- Challenge -
Decide whether each statement agrees with the article on Mari Sandoz below, answering yes or no and quoting the deciding words. (a) Sandoz wrote eighteen books. (b) The article calls the Great Plains America's most interesting region. (c) Tornados are named among the hardships of the Great Plains.

- Document extract -
The American Spectator

home
ADVERTISEMENT
The Nation's Pulse
Print Email
Text Size

The Nation's Pulse

Plains Plutarch

Mari Sandoz authored 18 books on America’s least inviting region.

Mari Sandoz’s struggles as a writer were a metaphor for the landscape of her origin, the Great Plains. A wind-whistled place, home to drought, blizzards, tornados, and plagues of grasshoppers, its very hardness has branded it America’s most provincial and uninteresting region. From this unforgiving milieu she fashioned eighteen books with the tenacity of a homesteader harnessed to a plow. Maybe her career would have been easier if — like her celebrated contemporary Willa Cather — she had not waited until later in her life to leave.

- Stored rows -

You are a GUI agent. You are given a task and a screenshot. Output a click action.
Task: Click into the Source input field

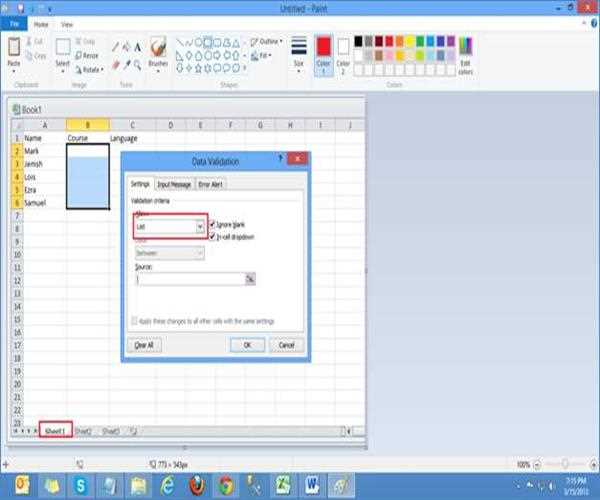(x=189, y=279)
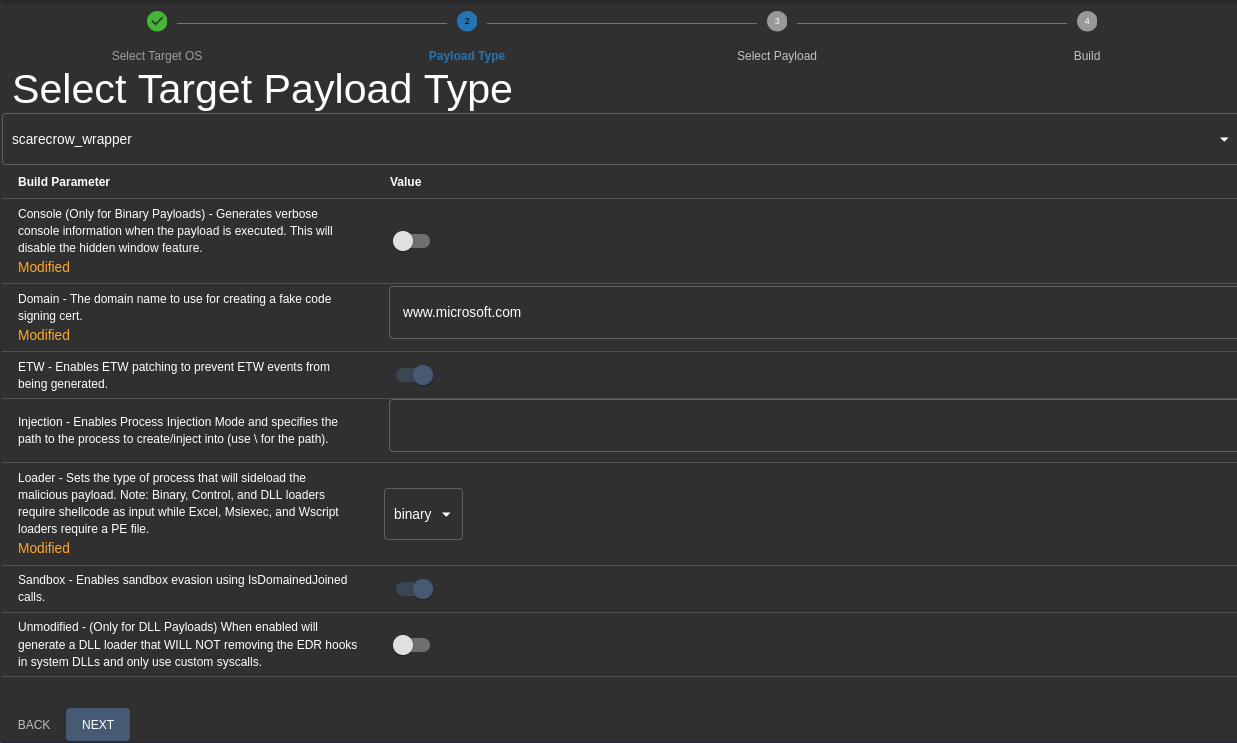Screen dimensions: 1237x743
Task: Go to Select Target OS step label
Action: [157, 56]
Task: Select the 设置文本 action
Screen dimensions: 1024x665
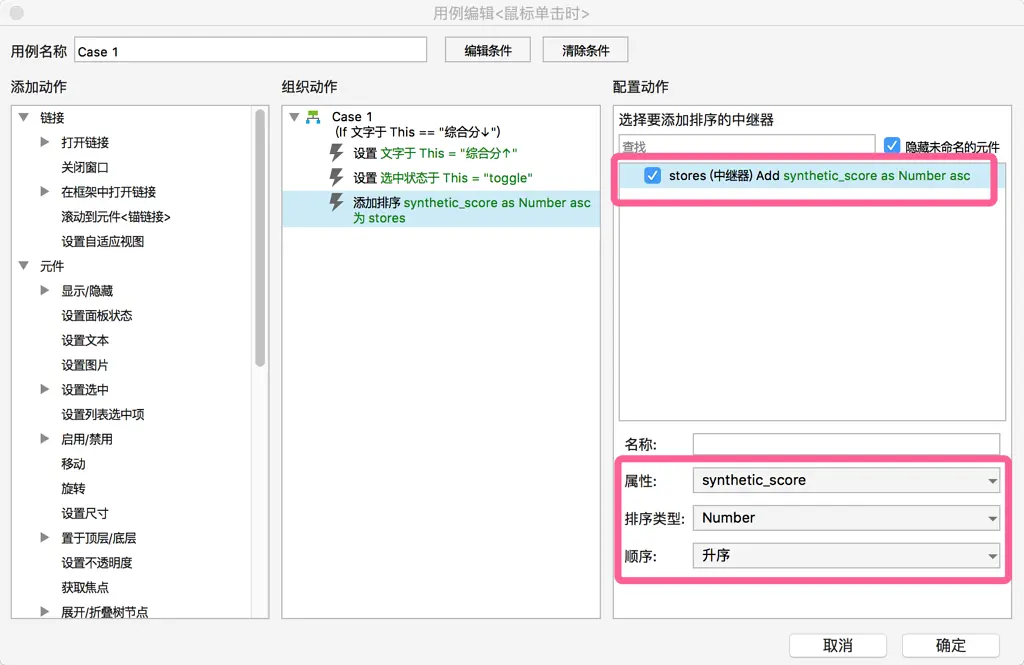Action: click(x=85, y=340)
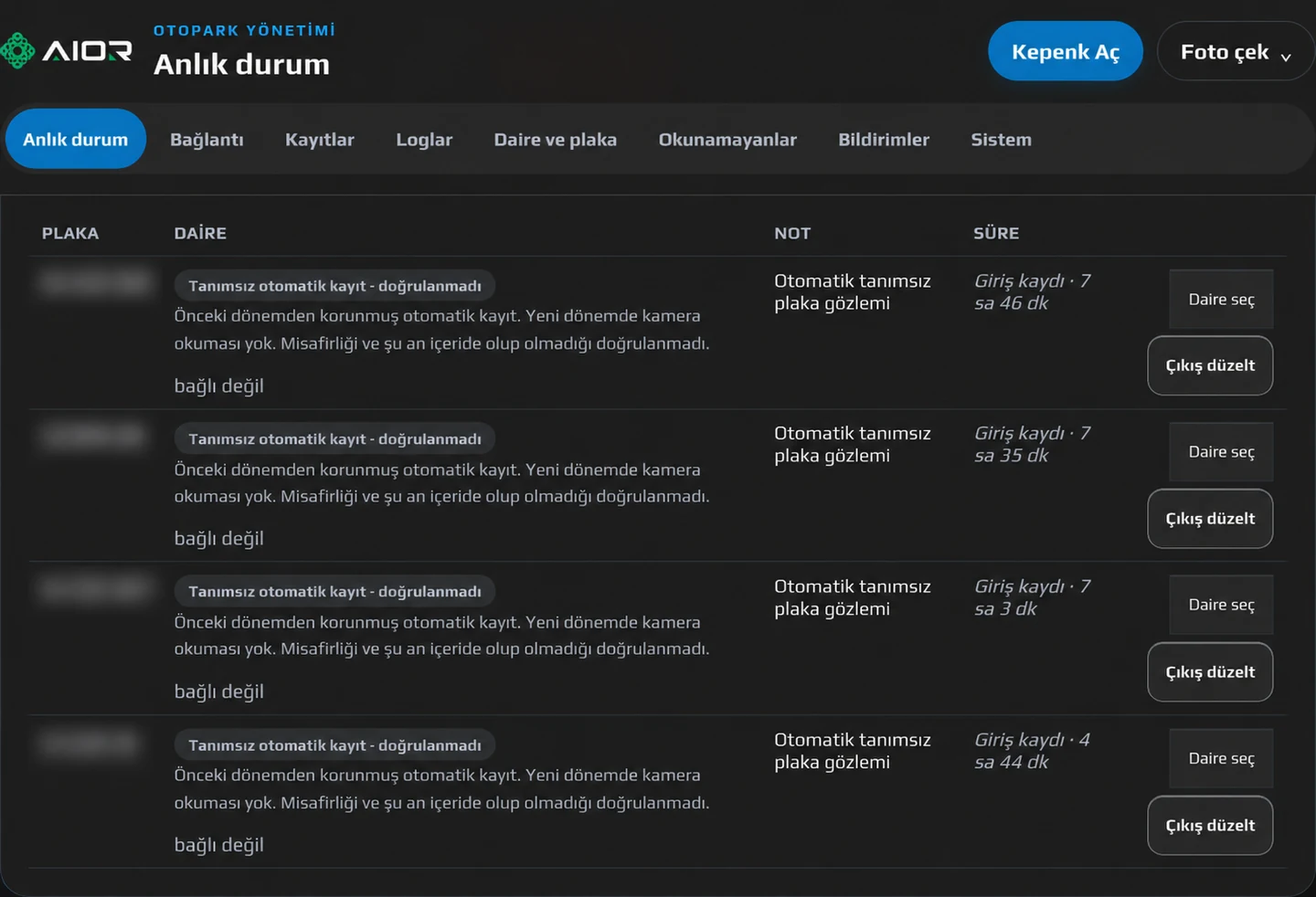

- Task output -
(a) Yes: "she fashioned eighteen books"
(b) No: "America’s most provincial and uninteresting region"
(c) Yes: "home to drought, blizzards, tornados, and plagues of grasshoppers"